(24-01-2011, 04:26 PM)lonewolf Wrote: I think I am dumb. Cos I keep reading over and over about what Buffet says brilliance management and bad company, and I still dun totally understand what he is trying to say.
'reputation of the business remains intact' seems to imply that its not necessary to put a good management to bad company cos the company will survive intact. Or maybe he is saying that it will be brilliant management that will have its reputation tarnish.
Or is Buffet is saying that, if the company is intrinsically bad, then however good the management team is, it would not make a difference.
With all due respect, I dun agree with the great one 100%. The flip side of what Buffet seems to be saying is that if a company is intrinsically good, then even monkeys can do a decent job running the company.

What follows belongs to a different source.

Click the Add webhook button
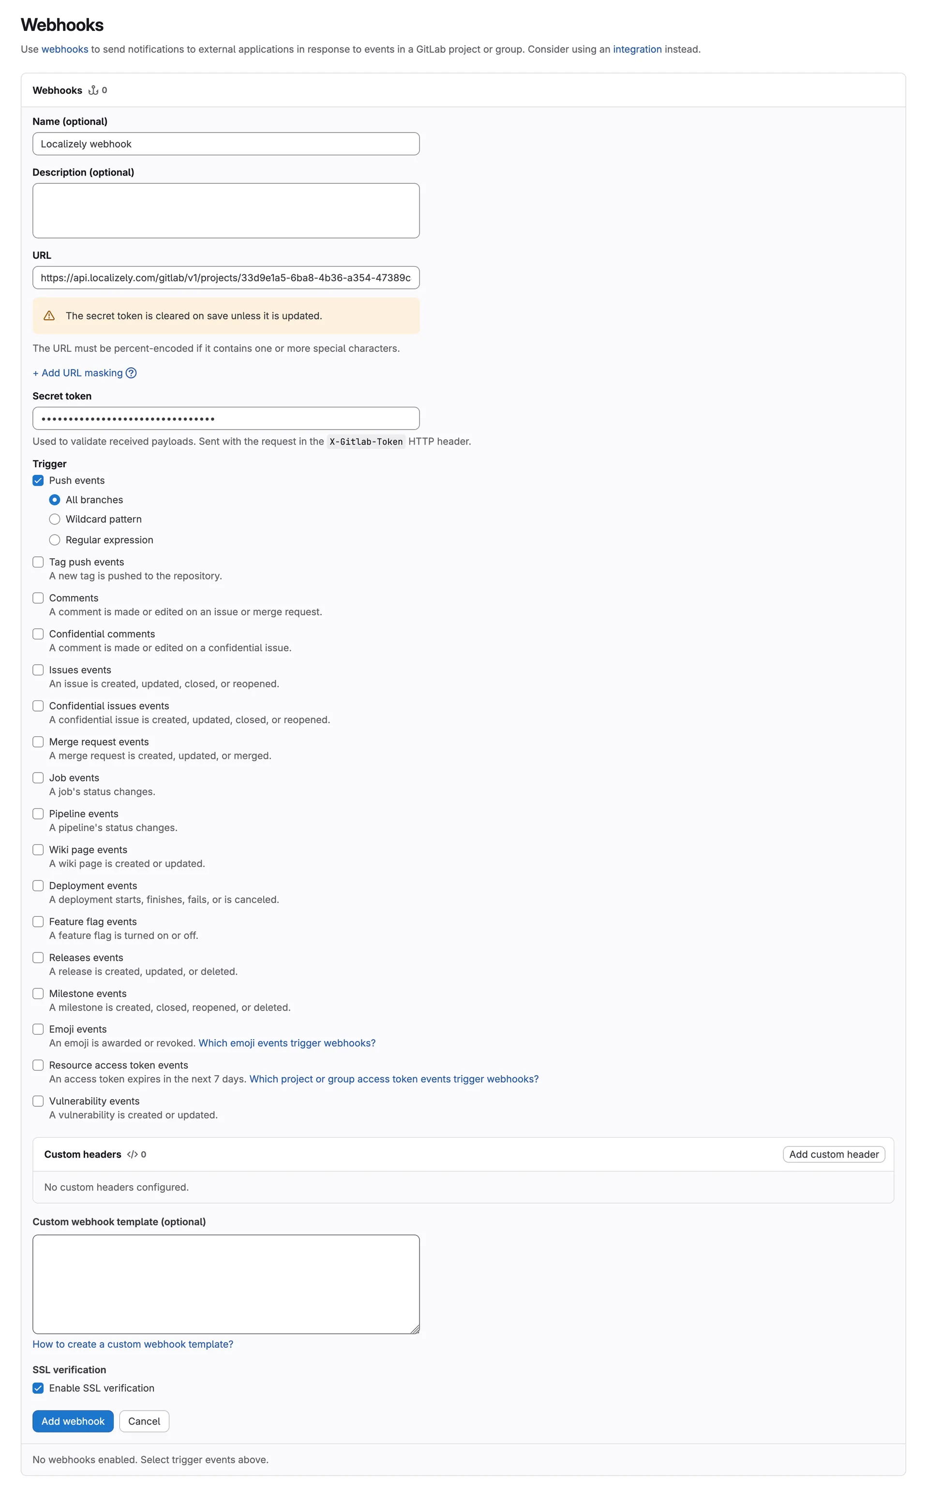This screenshot has height=1503, width=929. coord(73,1421)
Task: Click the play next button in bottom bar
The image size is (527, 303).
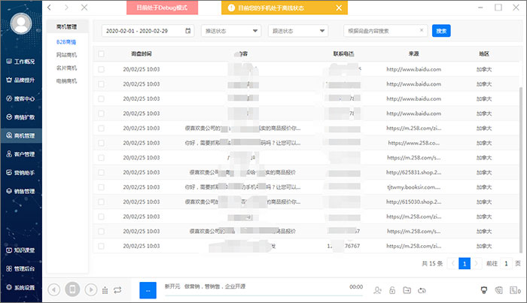Action: pyautogui.click(x=90, y=289)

But we have seen many examples of good companies ruined by bad management; and bad company surviving with good management.
I think the point Buffett was trying to make was that even if you have the brightest people in charge of a business with bad economics, it wouldn't help the business in any way.

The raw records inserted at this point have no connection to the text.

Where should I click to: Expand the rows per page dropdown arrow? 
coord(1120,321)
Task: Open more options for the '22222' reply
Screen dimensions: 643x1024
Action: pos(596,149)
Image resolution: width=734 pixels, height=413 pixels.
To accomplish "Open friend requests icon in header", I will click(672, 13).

Example, even if Jack Welch (or some business titan of the time) were put in charge of the horse-drawn carriage business, it still wouldn't have saved the business from being overrun by the introduction of motorcars.
Lonewolf-san, I'm not saying that your view is wrong but perhaps it is the semantics of the language. I think your point on companies surviving is true and I have 2 thoughts on that point:
1) Is the company surviving because it has divested in the original, bad economics business? (ala The Jack Welch way) In this sense, you and Buffett would both be right because both the reputation of the business with bad economics and the company has remained inatact/survived.
2) Is survival merely enough? After all, the Investor's chief concern is a decent rate of return. In this sense, would it be enough to merely bet on a company's survival?